Did you have a situation when you lost a ton of time finding a Go library for your need? In theory, you can check lists like Awesome Go or make a choice based on GitHub stars. But Awesome Go contains over 2600 libraries, and popularity is not always the best indicator of library quality. I often thought that it would be great to have a place where I could find just the best and battle-tested libraries I could use in my project. Because we didn’t find such a place with Miłosz, we decided to create it.
Based on our experience leading multiple Go teams and working on various projects, including complex financial, health, and security, we will recommend tools that could work well for different projects.
In addition to providing a list of libraries, we also want to show you some non-obvious uses for those tools and libraries. However, it’s important to note that most of these tools can be misused. We’ve included some common anti-patterns to help you avoid making those mistakes.
This list is intended to be opinionated. We only wanted to include libraries we used on real production systems. Thanks to that, we recommend just libraries that we are 100% sure about. Unfortunately, our day is limited to 24 hours, so checking all available libraries is impossible.
If you know of any libraries we should include on this list, please let us know in the comments! We will continue to update the list with new findings over time.
HTTP
Routers
As I mentioned in my previous article, it’s generally better to use libraries instead of frameworks for long-term projects. One of the most fundamental components of any service is an HTTP router. While it’s technically possible to build an application without one by using the standard library’s http package, its routing capabilities are limited. Using a dedicated router will make your life much easier.
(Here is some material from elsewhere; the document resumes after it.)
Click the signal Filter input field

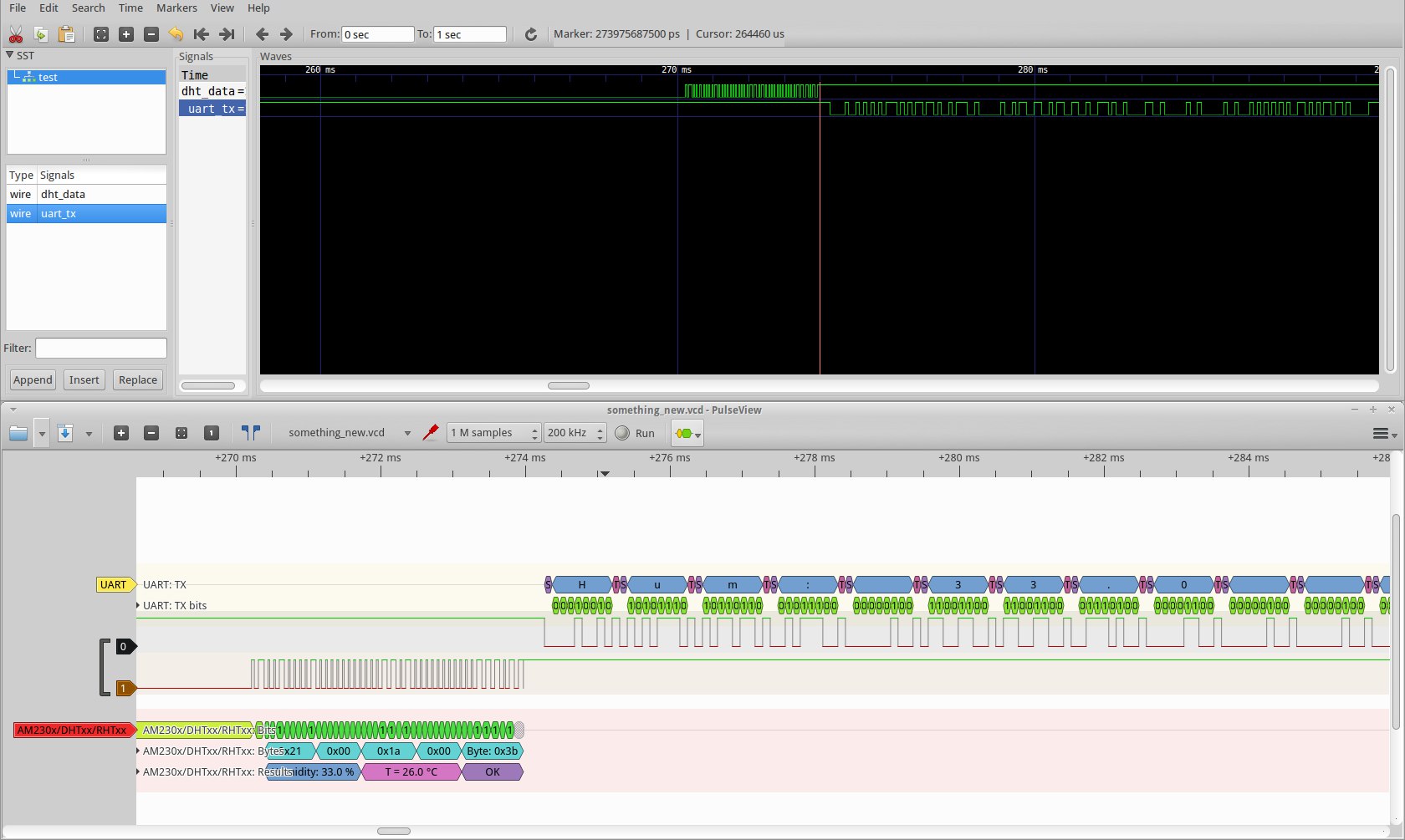[100, 348]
Anti-pattern: Frameworks in Go
If the library you consider using impacts how you write your domain models, it’s probably a framework, not a router.
We recommend using lightweight routers instead. Learn more about the risks of using the framework in my previous article.
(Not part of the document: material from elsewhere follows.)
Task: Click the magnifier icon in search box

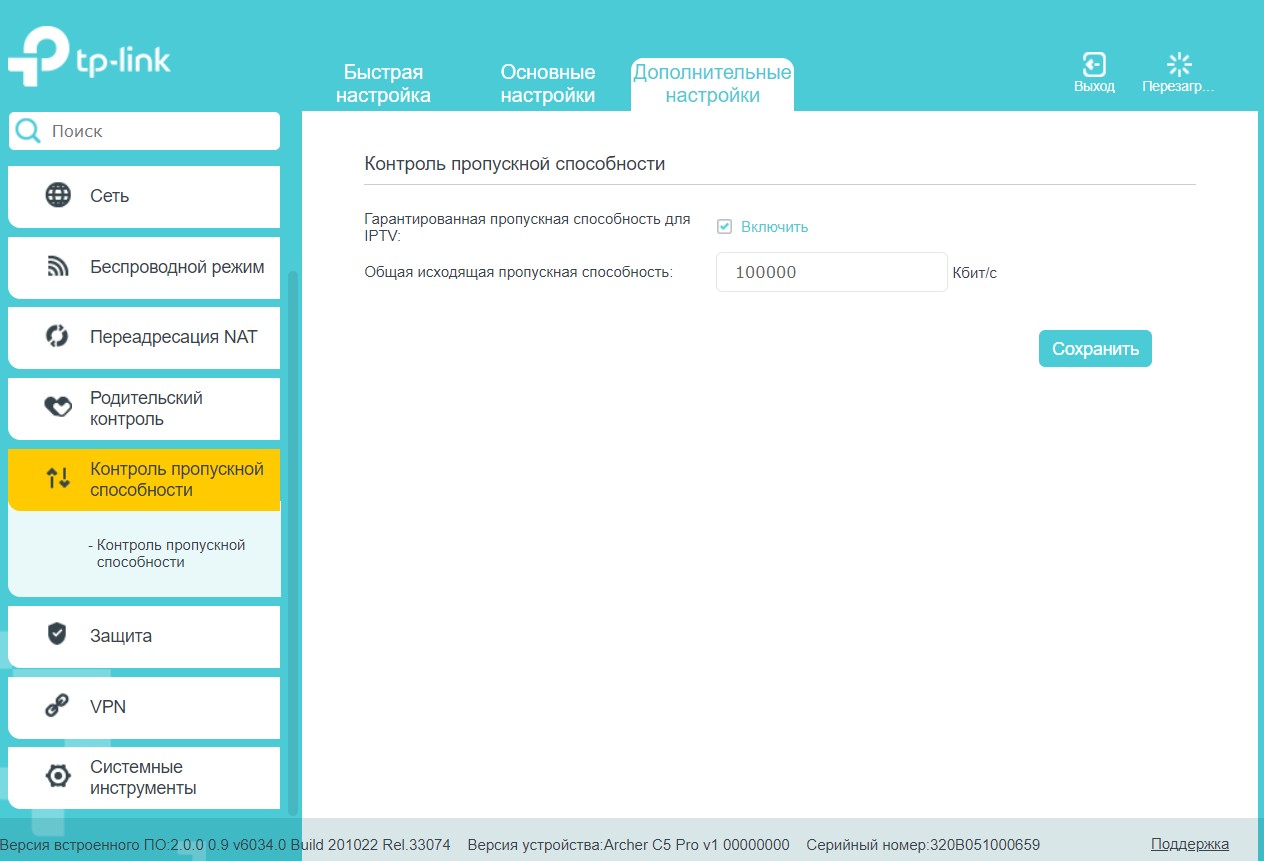Action: click(29, 131)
By design, router functionality is limited to routing requests to a proper handler. All non-standard functionalities like CORS, CSRF, error handling, HTTP logging, and authorization (that frameworks usually provide) are provided by reusable middlewares. I recommend some in the section on middlewares.
I use one of two router libraries in most projects: Echo or chi. Both of them are great routers, with different characteristics. They work perfectly with OpenAPI code generation.
Compared to chi, Echo does offer a custom *http.Request handler signature. Some people may find it a downside, but I think it helps to write less error-prone HTTP handlers.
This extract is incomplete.